The associations among miR-342-3p, NEDD4L and CEP55 were further investigated. We then transfected RCC cells with miR-342-3pmimic/inhibitor. As detected by Western blot, no expression difference was observed in mimic-NC group vs. inhibitor-NC group (all p > 0.001). In miR-342-3p mimic group vs. mimic-NC group, miR-342-3p and CEP55 expressions were remarkably increased, and NEDD4L expression was observably decreased (all p < 0.001). In miR-342-3p inhibitor group vs. inhibitor-NC group, miR-342-3p, CEP55 and NEDD4L showed the reverse expression trend (all p < 0.001, Annex I) (Fig. 4G, Fig. S3C). Furthermore, RCC cells were treated with M2-EVs. It was observed that NEDD4L expression was significantly decreased (ACHM: F = 76.823, p < 0.001; 769-P: F = 70.154, p < 0.001) while CEP55 expression was increased (ACHM: F = 78.031, p < 0.001; 769-P: F = 41.620, p < 0.001) compared with the control group. To the contrary, NEDD4L (ACHM: q = 14.487, p < 0.001; 769-P: q = 13.379, p < 0.001) showed elevated expression and CEP55 (ACHM: q = 14.842, p < 0.001; 769-P: q = 10.641, p < 0.001) displayed reduced expression in M2-EVs-anti miR-342-3p group vs. M2-EVs-anti NC group (Fig. 4H, Fig. S3D). Collectively, the data indicate that M2-EVs-miR-342-3p can prevent CEP55 degradation by suppressing NEDD4L in RCC cells.

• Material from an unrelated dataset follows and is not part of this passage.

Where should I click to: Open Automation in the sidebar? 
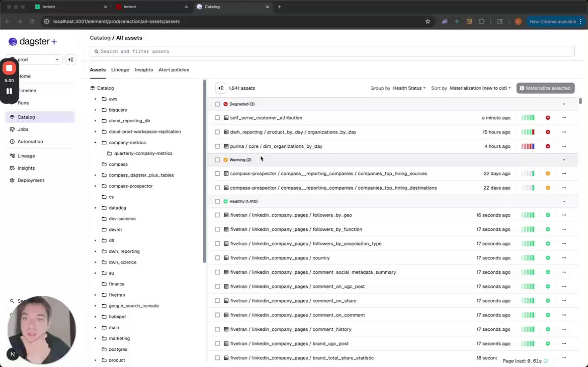pyautogui.click(x=30, y=142)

M2-EVs-miR-342-3p/NEDD4L/CEP55 axis enhances RCC growth and metastasis
To further investigate the involvement of NEDD4L/CEP55 axis in miR-342-3p-regulated RCC, we transfected RCC cells with pcDNA-3.1-NEDD4L (oe-NEDD4L) and extracted M2-EVs to treat RCC cells. As reflected by Western blot, NEDD4L expression (ACHN: q = 20.427, p < 0.001; 769-P: q = 13.999, p < 0.001) was increased and CEP55 expression (ACHN: q = 17.728, p < 0.001; 769-P: q = 15.175, p < 0.001) was significantly decreased in oe-NEDD4L group vs. oe-NC group. Meanwhile, NEDD4L (ACHN: q = 18.172, p < 0.001; 769-P: q = 13.294, p < 0.001) was starkly downregulated and CEP55 (ACHN: q = 15.814, p < 0.001; 769-P: q = 13.404, p < 0.001) was sharply up-regulated in oe-NEDD4L+M2-EVs group vs. oe-NEDD4L group (Fig. 5A, Fig. S3E).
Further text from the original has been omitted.